This example has been auto-generated from the examples/
folder at GitHub repository.
Kalman filtering and smoothing
# Activate local environment, see `Project.toml`
import Pkg; Pkg.activate(".."); Pkg.instantiate();
In the following set of examples the goal is to estimate hidden states of a Dynamical process where all hidden states are Gaussians.
We start our journey with a simple multivariate Linear Gaussian State Space Model (LGSSM), which can be solved analytically.
We then solve an identification problem which does not have an analytical solution.
Utimately, we show how RxInfer.jl can deal with missing observations.
Gaussian Linear Dynamical System
LGSSM can be described with the following equations:
\[\begin{aligned} p(x_i|x_{i - 1}) & = \mathcal{N}(x_i|A * x_{i - 1}, \mathcal{P}),\\ p(y_i|x_i) & = \mathcal{N}(y_i|B * x_i, \mathcal{Q}), \end{aligned}\]

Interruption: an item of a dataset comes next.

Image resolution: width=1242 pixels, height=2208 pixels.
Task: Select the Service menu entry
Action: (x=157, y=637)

where $x_i$ are hidden states, $y_i$ are noisy observations, $A$, $B$ are state transition and observational matrices, $\mathcal{P}$ and $\mathcal{Q}$ are state transition noise and observation noise covariance matrices. For a more rigorous introduction to Linear Gaussian Dynamical systems we refer to Simo Sarkka, Bayesian Filtering and Smoothing book.

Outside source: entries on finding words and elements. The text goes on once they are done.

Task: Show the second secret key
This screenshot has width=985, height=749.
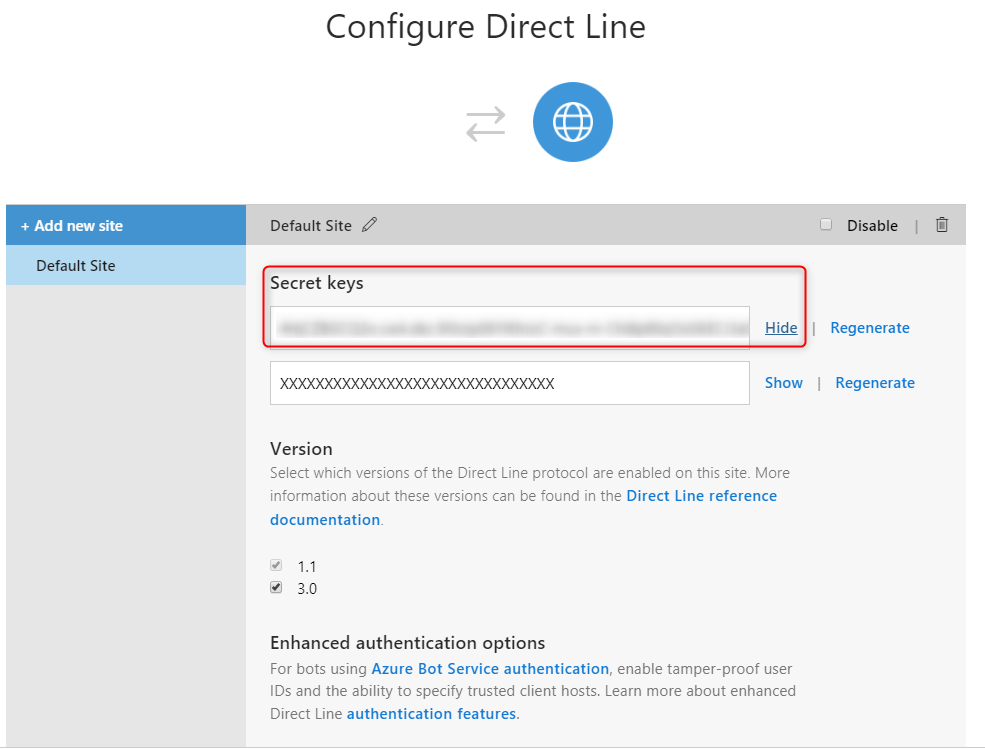Action: (784, 383)
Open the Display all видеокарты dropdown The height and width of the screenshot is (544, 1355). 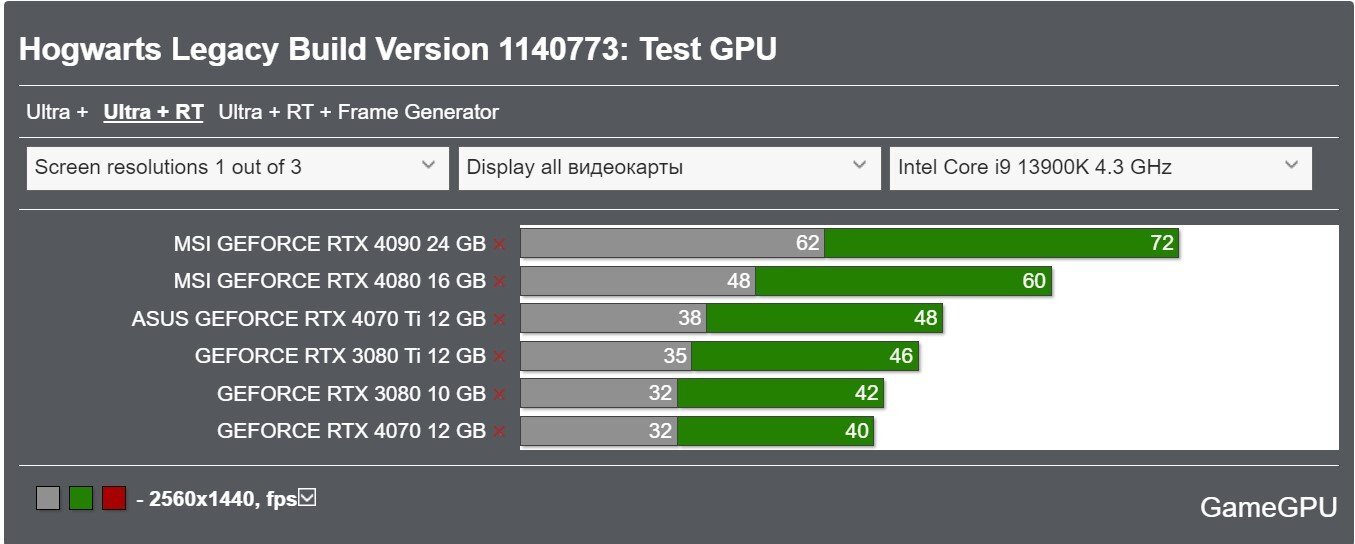(x=669, y=167)
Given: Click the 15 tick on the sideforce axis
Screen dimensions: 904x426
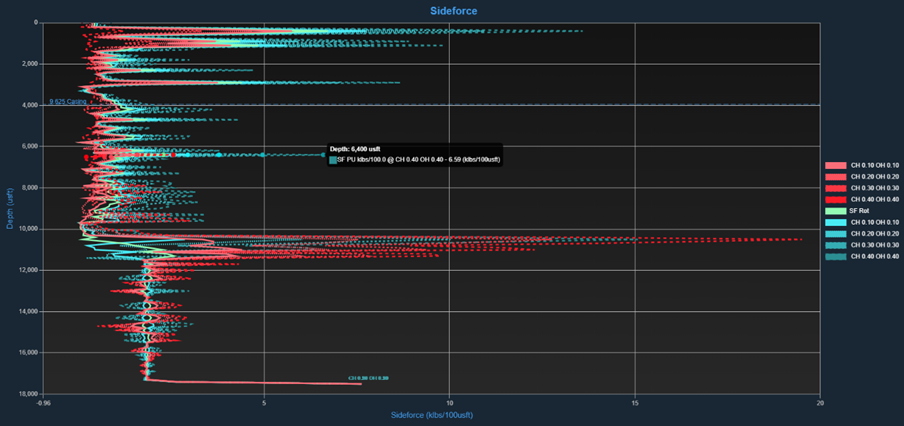Looking at the screenshot, I should click(x=635, y=403).
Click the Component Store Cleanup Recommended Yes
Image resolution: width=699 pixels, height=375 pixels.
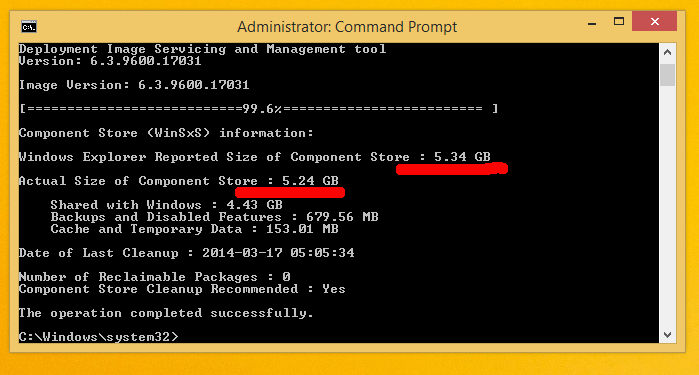pyautogui.click(x=182, y=289)

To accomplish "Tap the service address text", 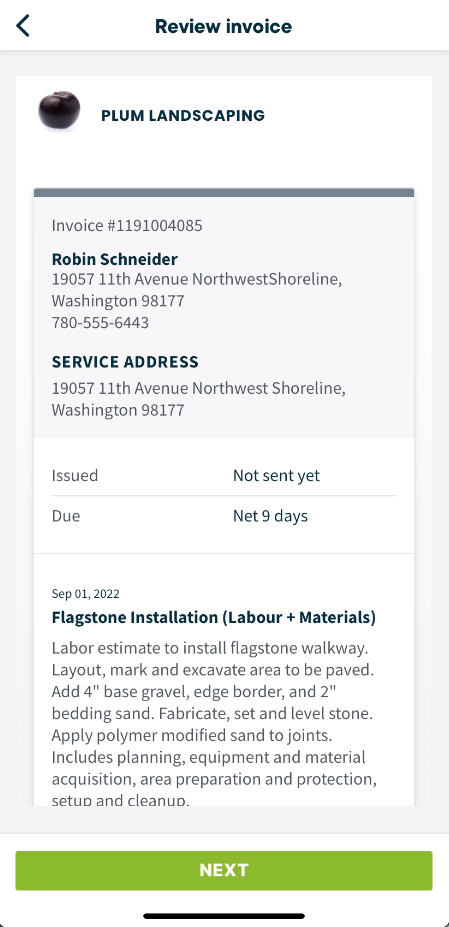I will (199, 399).
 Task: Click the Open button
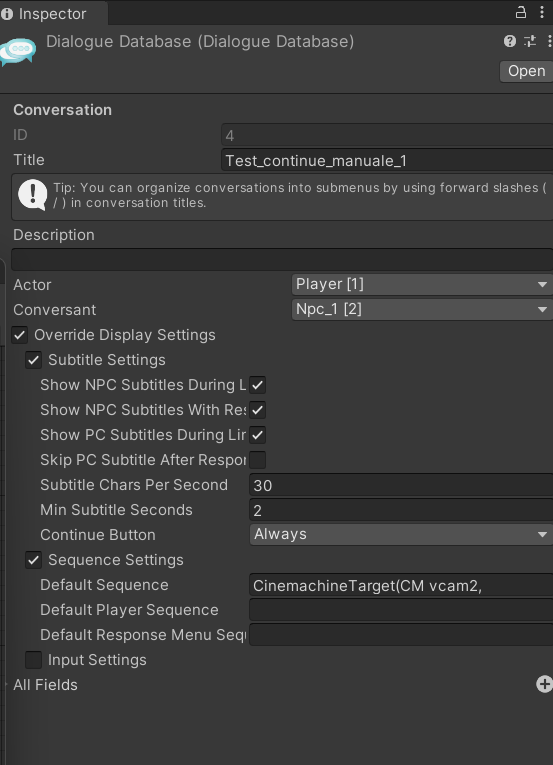click(x=526, y=71)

To model this process in RxInfer
, first, we start with importing all needed packages:
using RxInfer, BenchmarkTools, Random, LinearAlgebra, Plots
Next step, is to generate some synthetic data:
function generate_data(rng, A, B, Q, P)
x_prev = [ 10.0, -10.0 ]
x = Vector{Vector{Float64}}(undef, n)
y = Vector{Vector{Float64}}(undef, n)
for i in 1:n
x[i] = rand(rng, MvNormal(A * x_prev, Q))
y[i] = rand(rng, MvNormal(B * x[i], P))
x_prev = x[i]
end
return x, y
end
generate_data (generic function with 1 method)
# Seed for reproducibility
seed = 1234
rng = MersenneTwister(1234)
# We will model 2-dimensional observations with rotation matrix `A`
# To avoid clutter we also assume that matrices `A`, `B`, `P` and `Q`
# are known and fixed for all time-steps
θ = π / 35
A = [ cos(θ) -sin(θ); sin(θ) cos(θ) ]
B = diageye(2)
Q = diageye(2)
P = 25.0 .* diageye(2)
# Number of observations
n = 300;
x, y = generate_data(rng, A, B, Q, P);
Let's plot our synthetic dataset. Lines represent our hidden states we want to estimate using noisy observations, which are represented as dots.
px = plot()
px = plot!(px, getindex.(x, 1), label = "Hidden Signal (dim-1)", color = :orange)
px = scatter!(px, getindex.(y, 1), label = false, markersize = 2, color = :orange)
px = plot!(px, getindex.(x, 2), label = "Hidden Signal (dim-2)", color = :green)
px = scatter!(px, getindex.(y, 2), label = false, markersize = 2, color = :green)
plot(px)
To create a model we use GraphPPL
package and @model
macro:
@model function rotate_ssm(y, x0, A, B, Q, P)
x_prior ~ x0
x_prev = x_prior
for i in 1:length(y)
x[i] ~ MvNormalMeanCovariance(A * x_prev, Q)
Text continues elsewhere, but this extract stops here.